Aim of the task>
Print the entries verbatim, starting at the line that contains "Task: Collapse the" and ending at the line that contains "[x=427, y=197]", and leave the pictures out of your answer.

Information supplied>
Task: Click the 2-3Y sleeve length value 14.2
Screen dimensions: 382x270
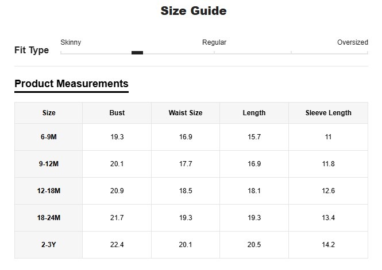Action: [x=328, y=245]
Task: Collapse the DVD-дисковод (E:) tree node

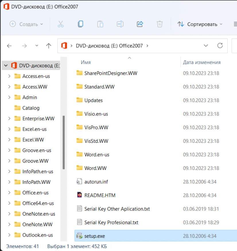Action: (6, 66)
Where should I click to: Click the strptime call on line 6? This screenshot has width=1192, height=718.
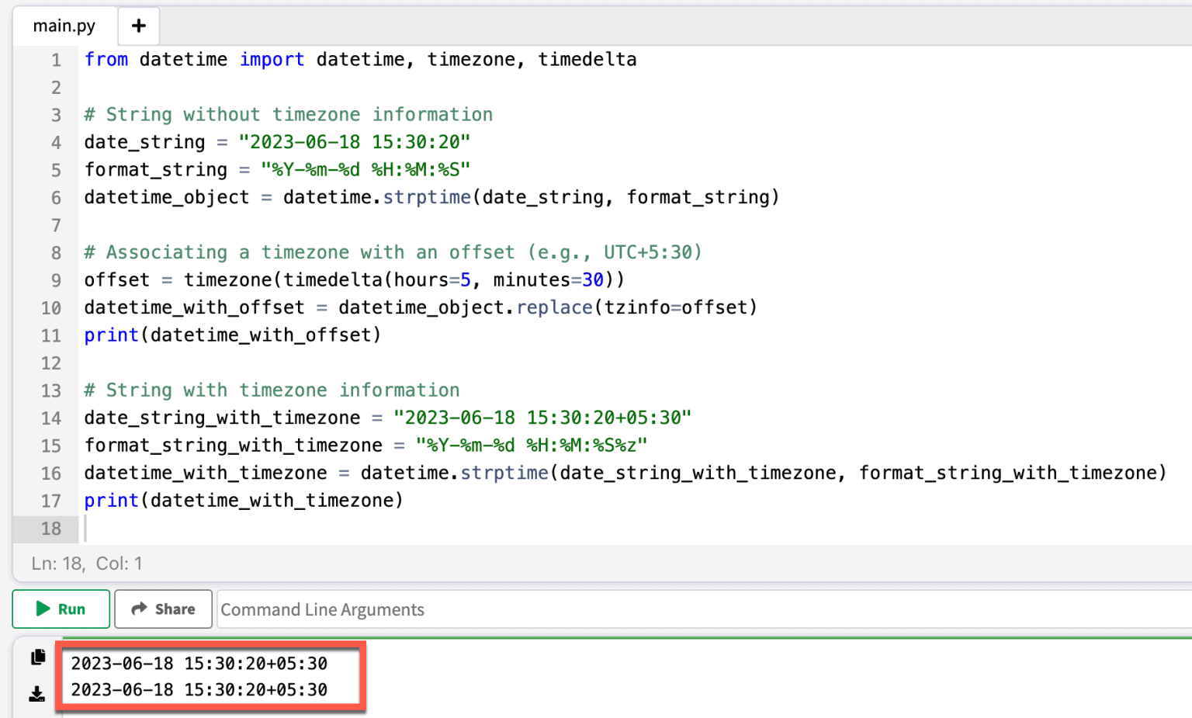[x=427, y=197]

* * *

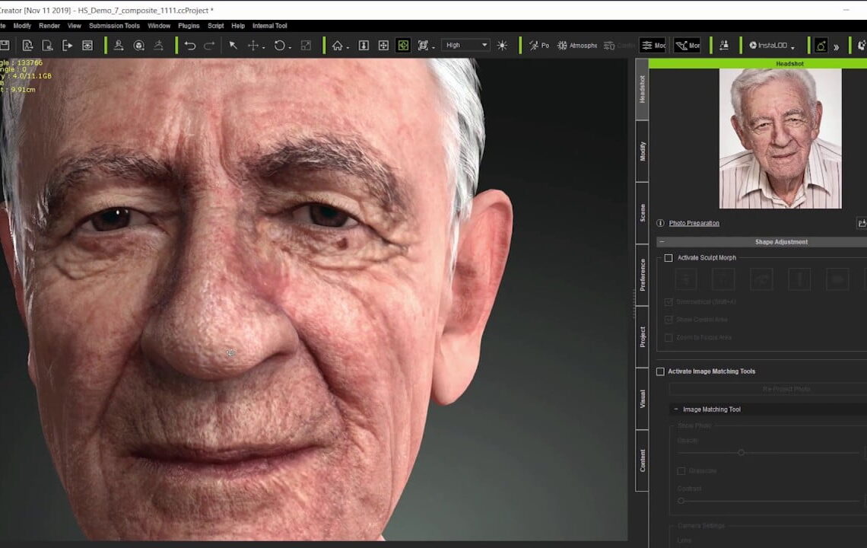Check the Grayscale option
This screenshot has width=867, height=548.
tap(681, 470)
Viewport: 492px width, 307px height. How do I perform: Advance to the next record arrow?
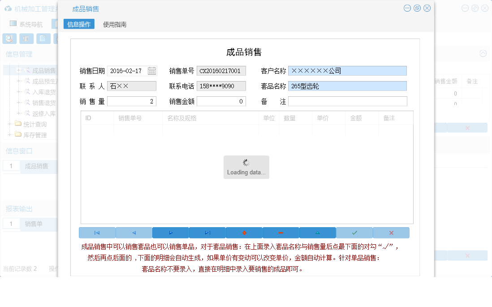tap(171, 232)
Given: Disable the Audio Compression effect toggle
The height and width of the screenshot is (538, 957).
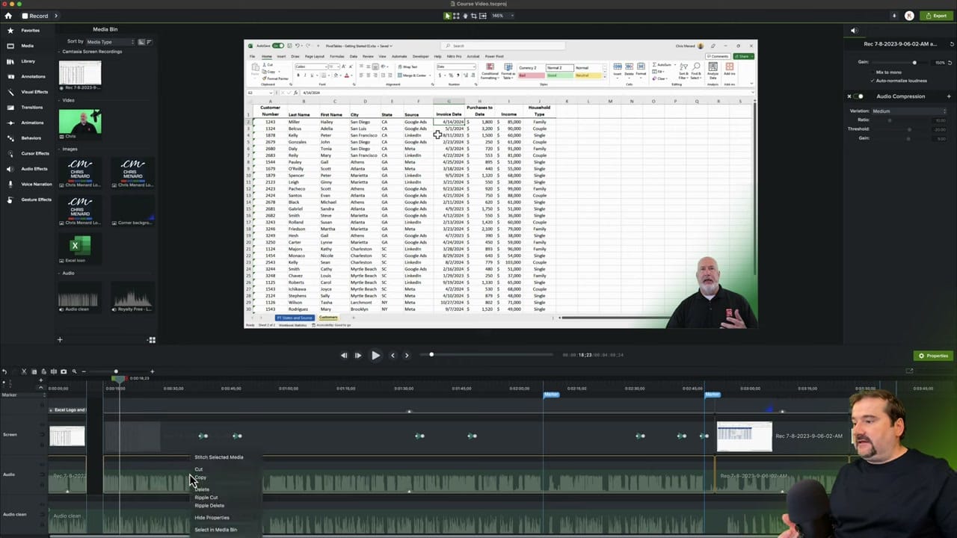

--

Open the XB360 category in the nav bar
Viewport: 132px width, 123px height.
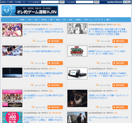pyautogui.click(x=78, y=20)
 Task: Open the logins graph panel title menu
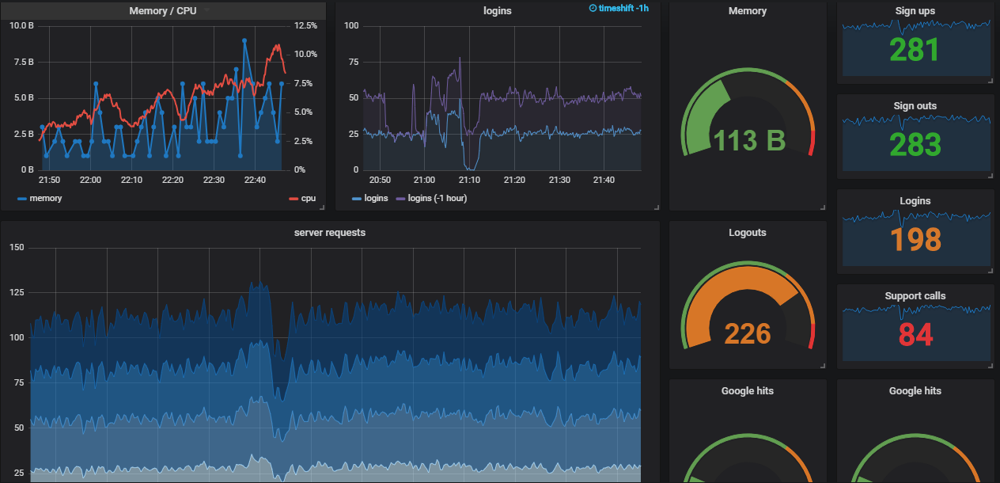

Correct response>
Task: Collapse the DVD-дисковод (E:) tree node

Action: (6, 66)
Where should I click to: Click the strptime call on line 6? This screenshot has width=1192, height=718.
[x=427, y=197]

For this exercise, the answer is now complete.